Infine, tra gli elementi di criticità e le sfide da affrontare viene sottolineato anche l’aspetto della sostenibilità ambientale. Per mitigare l’impronta ecologica delle tecnologie implementate, è fondamentale valutare l’impatto ecologico già in fase di progettazione.

Quali sono, dunque, gli spunti che emergono dal Report, per un’adozione più efficace e sostenibile dell’IA nelle pubbliche amministrazioni?

Ecco le raccomandazioni stilate da AgID a partire dall’analisi dei progetti censiti, delle evidenze raccolte e del confronto con le migliori pratiche internazionali:

  •  puntare su tecnologie affidabili e a basso impatto ambientale, da integrare nei sistemi informativi esistenti;
  • migliorare la qualità e la gestione dei dati, garantendo accuratezza, interoperabilità e rispetto della privacy;
  • innovare il procurement pubblico, semplificando l’accesso alle soluzioni IA e promuovendo gare dedicate precedute da progetti pilota;
  • attuare una pianificazione strategica, con obiettivi chiari, KPI definiti e attenzione alla scalabilità;
  • adottare metodologie di open innovation e coinvolgere trasversalmente le strutture interne;
  • sviluppare competenze specifiche, mappare le risorse interne e creare figure professionali dedicate come l’AI Officer e il Data Steward.

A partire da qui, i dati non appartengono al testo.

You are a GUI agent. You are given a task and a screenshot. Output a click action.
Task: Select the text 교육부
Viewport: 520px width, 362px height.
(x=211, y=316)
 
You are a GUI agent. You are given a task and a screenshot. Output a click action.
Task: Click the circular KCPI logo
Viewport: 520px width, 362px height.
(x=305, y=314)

[1] L’indagine – realizzata tra il 25 settembre e il 10 ottobre 2024 mediante un questionario strutturato predisposto da AgID con il supporto tecnico-scientifico dell’Osservatorio Agenda Digitale del Politecnico di Milano – ha visto la partecipazione di 108 organizzazioni (tra Pubbliche Amministrazioni centrali e gestori di pubblico servizio a rilevanza nazionale) su 142 contattate, di cui 45 hanno avviato progetti IA. Sono stati censiti 120 progetti in fase di esecuzione o esplorativa, 50 dei quali su infrastrutture sociali e sostenibili e 70 in altri ambiti di applicazione.